RECORDS SUPPLIED -
_ _ _ _ _
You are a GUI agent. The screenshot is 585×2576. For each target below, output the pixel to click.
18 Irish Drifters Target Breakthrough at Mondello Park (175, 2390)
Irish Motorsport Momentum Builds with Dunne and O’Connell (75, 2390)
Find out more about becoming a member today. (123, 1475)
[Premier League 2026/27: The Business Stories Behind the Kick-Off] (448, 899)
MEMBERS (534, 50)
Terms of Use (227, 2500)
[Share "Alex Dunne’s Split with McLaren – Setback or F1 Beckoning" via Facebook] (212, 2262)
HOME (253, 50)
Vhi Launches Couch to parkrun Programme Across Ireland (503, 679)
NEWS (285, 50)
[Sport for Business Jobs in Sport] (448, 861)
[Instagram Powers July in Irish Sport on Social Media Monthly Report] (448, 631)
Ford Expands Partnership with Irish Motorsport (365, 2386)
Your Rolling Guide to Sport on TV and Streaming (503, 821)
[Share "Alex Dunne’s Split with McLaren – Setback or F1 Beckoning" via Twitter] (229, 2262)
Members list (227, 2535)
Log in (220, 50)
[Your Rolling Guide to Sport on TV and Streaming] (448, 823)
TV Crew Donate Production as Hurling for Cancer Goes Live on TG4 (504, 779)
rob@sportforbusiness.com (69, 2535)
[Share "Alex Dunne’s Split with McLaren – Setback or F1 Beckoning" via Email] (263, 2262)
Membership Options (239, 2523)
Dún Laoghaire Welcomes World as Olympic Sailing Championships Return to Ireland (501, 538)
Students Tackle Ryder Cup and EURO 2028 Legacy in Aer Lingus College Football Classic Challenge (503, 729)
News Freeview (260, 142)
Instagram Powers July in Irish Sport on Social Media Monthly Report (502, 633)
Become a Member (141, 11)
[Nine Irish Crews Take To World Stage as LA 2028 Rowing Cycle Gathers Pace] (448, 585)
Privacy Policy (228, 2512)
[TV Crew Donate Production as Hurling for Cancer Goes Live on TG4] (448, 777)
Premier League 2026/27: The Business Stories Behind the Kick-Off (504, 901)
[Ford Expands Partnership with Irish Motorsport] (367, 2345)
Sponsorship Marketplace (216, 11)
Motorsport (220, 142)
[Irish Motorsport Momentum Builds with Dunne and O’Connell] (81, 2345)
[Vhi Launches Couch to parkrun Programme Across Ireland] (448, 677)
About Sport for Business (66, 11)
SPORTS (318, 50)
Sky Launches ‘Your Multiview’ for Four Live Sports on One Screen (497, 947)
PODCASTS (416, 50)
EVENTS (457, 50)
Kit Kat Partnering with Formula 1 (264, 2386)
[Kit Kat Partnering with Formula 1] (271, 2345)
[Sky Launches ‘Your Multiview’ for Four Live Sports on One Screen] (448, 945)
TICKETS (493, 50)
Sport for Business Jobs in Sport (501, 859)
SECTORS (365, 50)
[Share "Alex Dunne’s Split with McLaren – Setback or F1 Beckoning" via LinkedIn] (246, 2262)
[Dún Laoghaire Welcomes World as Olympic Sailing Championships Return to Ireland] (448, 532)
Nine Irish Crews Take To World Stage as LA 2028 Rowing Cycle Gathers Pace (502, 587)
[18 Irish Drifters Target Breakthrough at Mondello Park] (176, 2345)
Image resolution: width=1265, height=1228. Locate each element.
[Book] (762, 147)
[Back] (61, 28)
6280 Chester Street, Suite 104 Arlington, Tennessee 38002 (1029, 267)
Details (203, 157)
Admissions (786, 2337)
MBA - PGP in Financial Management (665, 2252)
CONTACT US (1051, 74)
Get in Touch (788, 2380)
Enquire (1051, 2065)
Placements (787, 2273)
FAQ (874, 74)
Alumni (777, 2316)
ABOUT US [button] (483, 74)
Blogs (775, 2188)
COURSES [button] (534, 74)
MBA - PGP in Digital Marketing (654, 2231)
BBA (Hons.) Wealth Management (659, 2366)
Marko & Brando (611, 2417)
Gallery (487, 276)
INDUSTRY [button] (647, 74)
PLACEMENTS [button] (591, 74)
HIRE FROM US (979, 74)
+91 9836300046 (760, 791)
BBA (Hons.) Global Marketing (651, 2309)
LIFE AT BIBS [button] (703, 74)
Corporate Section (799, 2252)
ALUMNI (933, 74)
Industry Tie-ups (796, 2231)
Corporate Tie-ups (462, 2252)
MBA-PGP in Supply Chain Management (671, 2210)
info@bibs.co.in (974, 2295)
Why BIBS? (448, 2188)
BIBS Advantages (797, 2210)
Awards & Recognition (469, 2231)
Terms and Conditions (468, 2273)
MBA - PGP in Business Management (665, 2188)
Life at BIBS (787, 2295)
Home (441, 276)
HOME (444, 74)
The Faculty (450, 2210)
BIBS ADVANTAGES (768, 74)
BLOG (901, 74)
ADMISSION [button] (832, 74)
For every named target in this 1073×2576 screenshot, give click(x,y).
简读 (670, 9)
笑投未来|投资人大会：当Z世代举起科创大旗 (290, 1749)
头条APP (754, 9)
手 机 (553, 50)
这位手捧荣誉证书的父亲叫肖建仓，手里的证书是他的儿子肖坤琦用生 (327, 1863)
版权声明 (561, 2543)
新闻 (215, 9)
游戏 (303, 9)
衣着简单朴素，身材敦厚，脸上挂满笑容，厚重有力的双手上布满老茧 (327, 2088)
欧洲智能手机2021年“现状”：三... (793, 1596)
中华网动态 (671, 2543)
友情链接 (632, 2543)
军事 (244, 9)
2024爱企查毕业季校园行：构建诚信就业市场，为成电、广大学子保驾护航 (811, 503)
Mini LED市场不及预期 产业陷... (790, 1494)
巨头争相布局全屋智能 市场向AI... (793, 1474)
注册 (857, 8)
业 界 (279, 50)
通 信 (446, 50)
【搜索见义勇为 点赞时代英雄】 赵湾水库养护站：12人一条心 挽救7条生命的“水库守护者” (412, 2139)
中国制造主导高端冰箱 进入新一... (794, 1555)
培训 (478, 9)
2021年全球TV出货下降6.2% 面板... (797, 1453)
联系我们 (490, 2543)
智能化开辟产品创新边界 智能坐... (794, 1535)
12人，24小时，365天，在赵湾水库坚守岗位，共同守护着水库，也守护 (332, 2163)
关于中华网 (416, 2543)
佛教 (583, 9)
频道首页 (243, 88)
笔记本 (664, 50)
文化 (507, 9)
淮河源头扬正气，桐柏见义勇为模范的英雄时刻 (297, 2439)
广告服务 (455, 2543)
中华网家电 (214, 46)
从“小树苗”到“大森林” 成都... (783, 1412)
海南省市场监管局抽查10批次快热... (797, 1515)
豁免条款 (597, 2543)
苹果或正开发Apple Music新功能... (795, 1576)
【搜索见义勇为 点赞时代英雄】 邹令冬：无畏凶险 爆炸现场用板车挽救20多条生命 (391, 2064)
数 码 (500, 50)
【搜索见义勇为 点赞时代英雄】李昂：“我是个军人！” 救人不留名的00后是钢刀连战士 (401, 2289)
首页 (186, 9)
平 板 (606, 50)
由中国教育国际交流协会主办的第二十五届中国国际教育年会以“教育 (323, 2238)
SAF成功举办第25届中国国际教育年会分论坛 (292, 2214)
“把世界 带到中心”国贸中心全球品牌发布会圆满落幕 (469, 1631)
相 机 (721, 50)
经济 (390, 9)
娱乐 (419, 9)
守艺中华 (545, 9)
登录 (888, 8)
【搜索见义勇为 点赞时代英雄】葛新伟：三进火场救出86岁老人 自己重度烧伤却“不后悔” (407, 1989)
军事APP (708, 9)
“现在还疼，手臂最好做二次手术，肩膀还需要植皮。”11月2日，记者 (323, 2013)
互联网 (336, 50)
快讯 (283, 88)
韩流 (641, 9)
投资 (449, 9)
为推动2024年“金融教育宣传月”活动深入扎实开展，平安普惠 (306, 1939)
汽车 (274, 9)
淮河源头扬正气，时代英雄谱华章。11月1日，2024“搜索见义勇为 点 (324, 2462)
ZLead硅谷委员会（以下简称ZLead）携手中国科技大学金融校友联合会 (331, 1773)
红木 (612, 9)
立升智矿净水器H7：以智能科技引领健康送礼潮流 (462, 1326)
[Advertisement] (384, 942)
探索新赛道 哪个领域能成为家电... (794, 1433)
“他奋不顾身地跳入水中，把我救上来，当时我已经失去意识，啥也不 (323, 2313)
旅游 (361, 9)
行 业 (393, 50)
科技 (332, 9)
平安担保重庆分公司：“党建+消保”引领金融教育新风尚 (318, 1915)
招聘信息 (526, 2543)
_ _ _ _ _
INSTRUCTIONS FOR THE TASK - Pull out each line of the material above that contains the string "Share", and copy those lines in full.

SOLUTION TO THIS PROBLEM -
[Share "Alex Dunne’s Split with McLaren – Setback or F1 Beckoning" via Facebook] (212, 2262)
[Share "Alex Dunne’s Split with McLaren – Setback or F1 Beckoning" via Twitter] (229, 2262)
[Share "Alex Dunne’s Split with McLaren – Setback or F1 Beckoning" via Email] (263, 2262)
[Share "Alex Dunne’s Split with McLaren – Setback or F1 Beckoning" via LinkedIn] (246, 2262)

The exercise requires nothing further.